PROBLEM DESCRIPTION: Select from the records below every line that has the word "will" in it.

LISTED ENTRIES:
⁂

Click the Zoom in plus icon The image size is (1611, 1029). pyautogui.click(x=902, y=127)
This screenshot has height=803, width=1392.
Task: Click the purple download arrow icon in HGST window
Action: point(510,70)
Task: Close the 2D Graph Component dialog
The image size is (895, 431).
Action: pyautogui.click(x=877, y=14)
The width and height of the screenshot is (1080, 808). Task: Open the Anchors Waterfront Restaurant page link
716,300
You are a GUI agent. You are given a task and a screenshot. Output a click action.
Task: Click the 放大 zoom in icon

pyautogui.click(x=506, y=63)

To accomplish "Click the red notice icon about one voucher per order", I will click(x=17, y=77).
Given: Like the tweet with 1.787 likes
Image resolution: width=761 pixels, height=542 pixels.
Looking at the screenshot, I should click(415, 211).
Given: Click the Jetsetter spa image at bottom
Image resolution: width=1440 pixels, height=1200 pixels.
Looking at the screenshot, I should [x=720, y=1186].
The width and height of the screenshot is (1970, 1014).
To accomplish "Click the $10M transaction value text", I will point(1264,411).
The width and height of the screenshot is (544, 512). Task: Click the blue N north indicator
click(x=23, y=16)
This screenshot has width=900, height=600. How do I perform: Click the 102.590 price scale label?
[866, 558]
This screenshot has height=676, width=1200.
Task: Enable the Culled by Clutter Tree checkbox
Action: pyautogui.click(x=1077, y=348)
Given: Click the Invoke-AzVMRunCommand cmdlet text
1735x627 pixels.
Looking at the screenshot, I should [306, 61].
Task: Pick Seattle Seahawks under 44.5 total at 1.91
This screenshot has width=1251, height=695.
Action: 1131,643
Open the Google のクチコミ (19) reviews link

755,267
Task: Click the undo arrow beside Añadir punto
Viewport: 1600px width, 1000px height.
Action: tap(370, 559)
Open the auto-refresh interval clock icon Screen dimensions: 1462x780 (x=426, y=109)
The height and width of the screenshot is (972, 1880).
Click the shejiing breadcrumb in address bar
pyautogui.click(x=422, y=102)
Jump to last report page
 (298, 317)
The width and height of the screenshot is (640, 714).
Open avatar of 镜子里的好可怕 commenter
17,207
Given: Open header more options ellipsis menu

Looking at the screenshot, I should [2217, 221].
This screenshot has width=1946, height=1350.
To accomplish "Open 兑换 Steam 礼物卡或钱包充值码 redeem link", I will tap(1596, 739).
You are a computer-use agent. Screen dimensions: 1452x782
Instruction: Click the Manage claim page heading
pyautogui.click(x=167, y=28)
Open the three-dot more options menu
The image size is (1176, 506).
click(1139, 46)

⁂

ANSWER SPACE:
To accomplish "Click the red notice icon about one voucher per order", I will click(x=17, y=77).
To accomplish "Click the $10M transaction value text", I will point(1264,411).
To accomplish "Open 兑换 Steam 礼物卡或钱包充值码 redeem link", I will tap(1596, 739).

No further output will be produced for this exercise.